Gruda was drafted 13th overall in the 2007 WNBA draft by the Connecticut Sun. She did not join the Sun until the 2008 season. She was highly touted by head coach Mike Thibault before joining the team. During her rookie season, she provided solid bench play and with her height and length, was a consistent rebounder and shot-blocker.

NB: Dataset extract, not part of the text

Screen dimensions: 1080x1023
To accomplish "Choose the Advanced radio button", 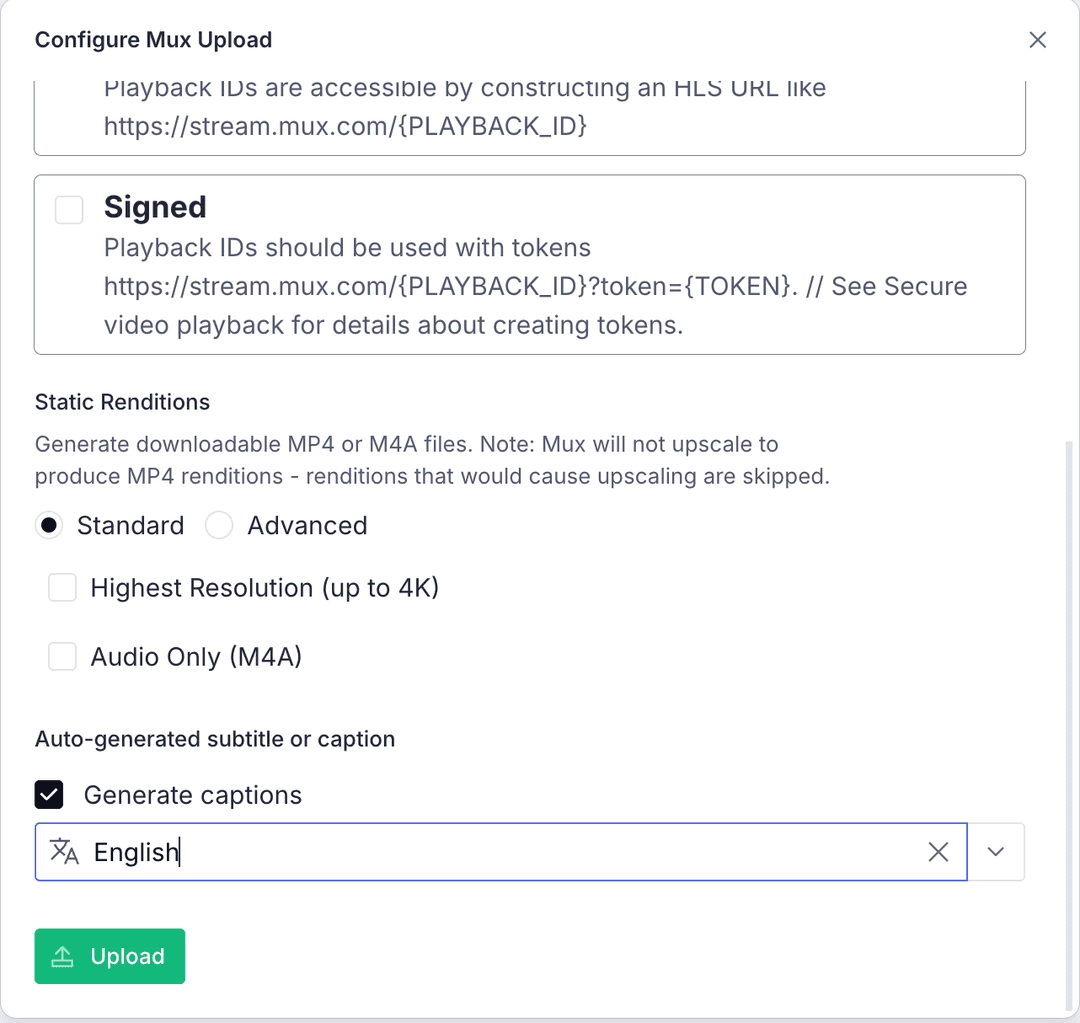I will tap(219, 526).
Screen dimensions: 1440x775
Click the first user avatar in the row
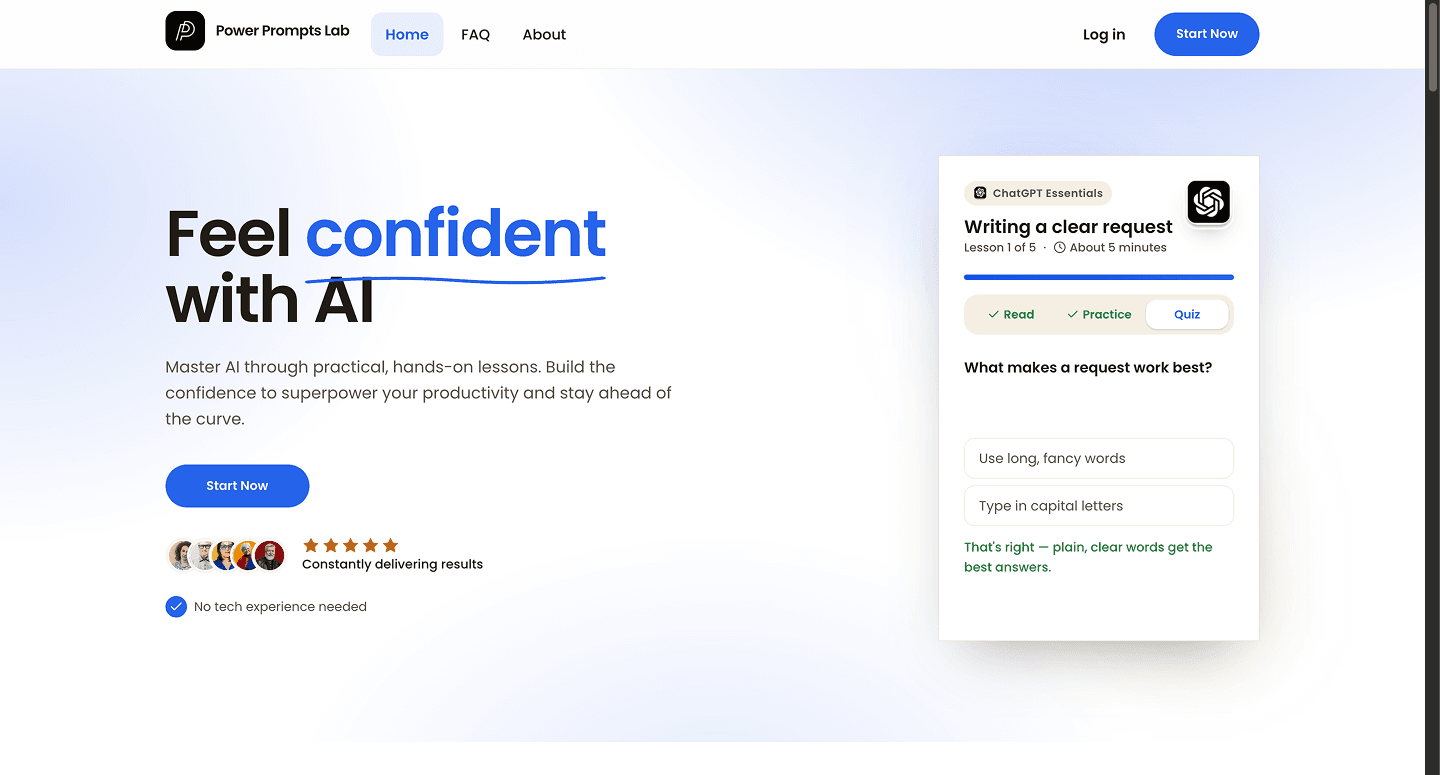pos(182,555)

In 2014, she returned to the WNBA after a three-year absence, joining the Los Angeles Sparks as a reserve on the roster. Gruda sat out the 2015 season to prepare for the 2016 Summer Olympics with the France women's national basketball team in the qualifying tournament. In 2016, Gruda re-signed with the Sparks after the Olympic break. Later on in the season, Gruda would win her first WNBA championship with the Sparks after they defeated the Minnesota Lynx 3–2 in the Finals. Following the championship victory, after not being re-signed during free agency, Gruda returned to the Sparks midway through the 2017 season. The Sparks would go on to advance to the Finals for the second season in a row, after defeating the Phoenix Mercury in a 3-game sweep, setting up a rematch with the Lynx. However, the Sparks would lose to the Lynx in five games.

==Overseas career==
She played for the Russian club UMMC Ekaterinburg from 2007 to 2016. On 6 July 2016, Fenerbahçe Istanbul announced her transfer to the club.

==National team==
Gruda is the starting center for the France women's national basketball team, and led her team to the EuroBasket 2009 title. She was the best scorer and rebounder of the French side, and was voted to the all-tournament team. She also took part in the World Championship 2006 and the EuroBasket 2007, reaching the quarter-finals both times.